→ **HOW TO COMPLETE THIS TASK**
Search the material for the string "icon", then show every line where it turns up.

→ **DATA IN THIS EXERCISE**
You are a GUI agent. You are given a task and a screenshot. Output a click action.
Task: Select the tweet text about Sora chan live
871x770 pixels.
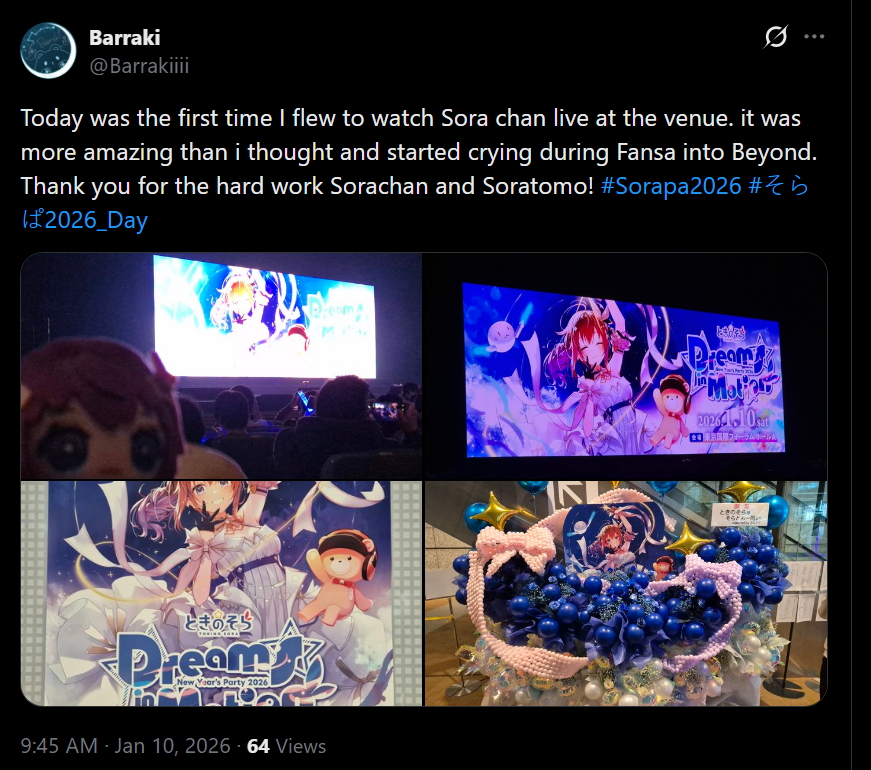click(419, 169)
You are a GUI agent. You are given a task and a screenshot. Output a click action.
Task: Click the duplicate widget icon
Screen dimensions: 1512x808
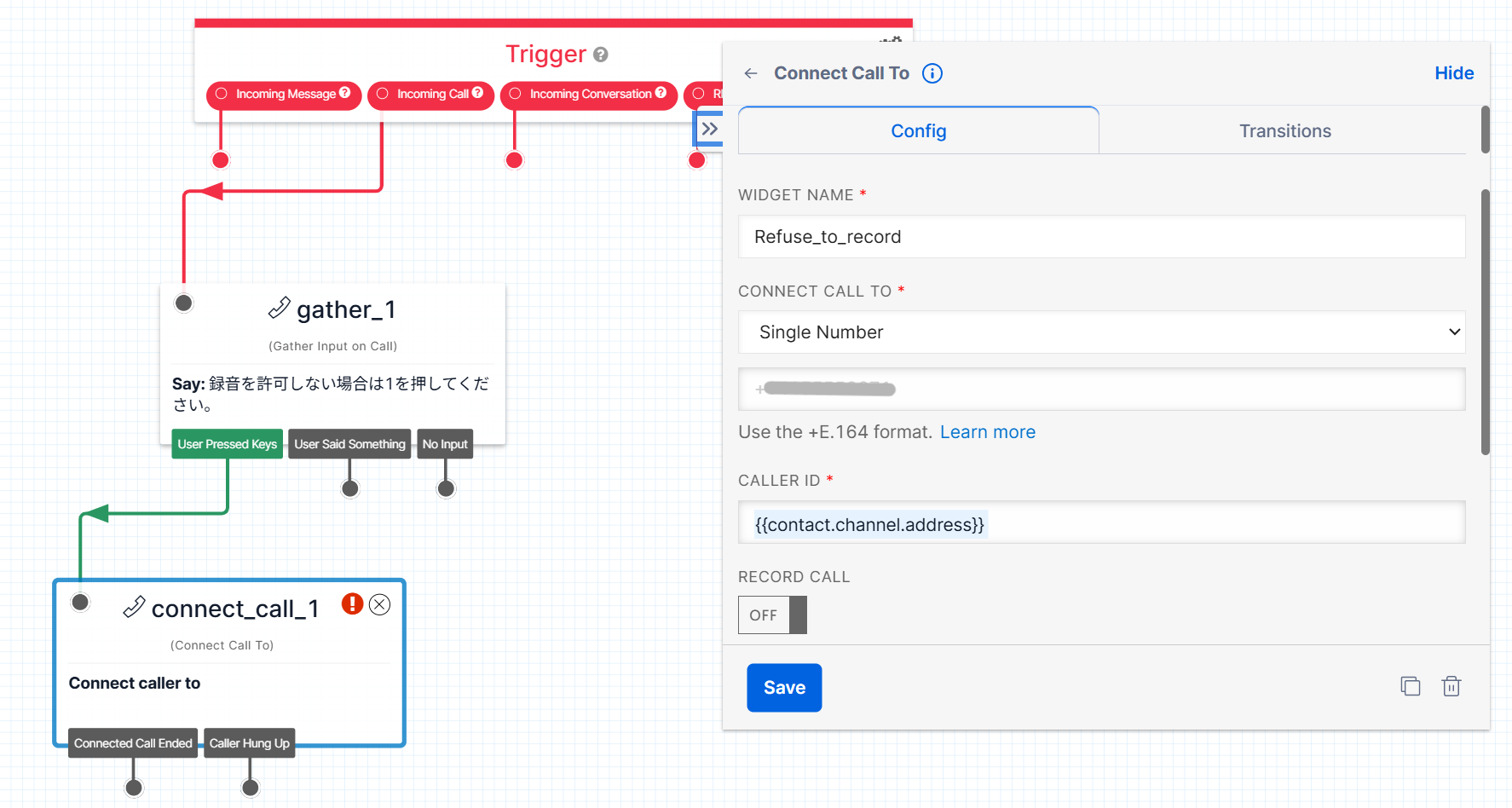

...

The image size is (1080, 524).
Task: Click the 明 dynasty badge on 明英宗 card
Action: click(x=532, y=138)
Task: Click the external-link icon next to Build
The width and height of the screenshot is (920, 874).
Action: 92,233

→ **YOUR SOLUTION**
Task: Click the duplicate widget icon
Task: Click the external-link icon next to Build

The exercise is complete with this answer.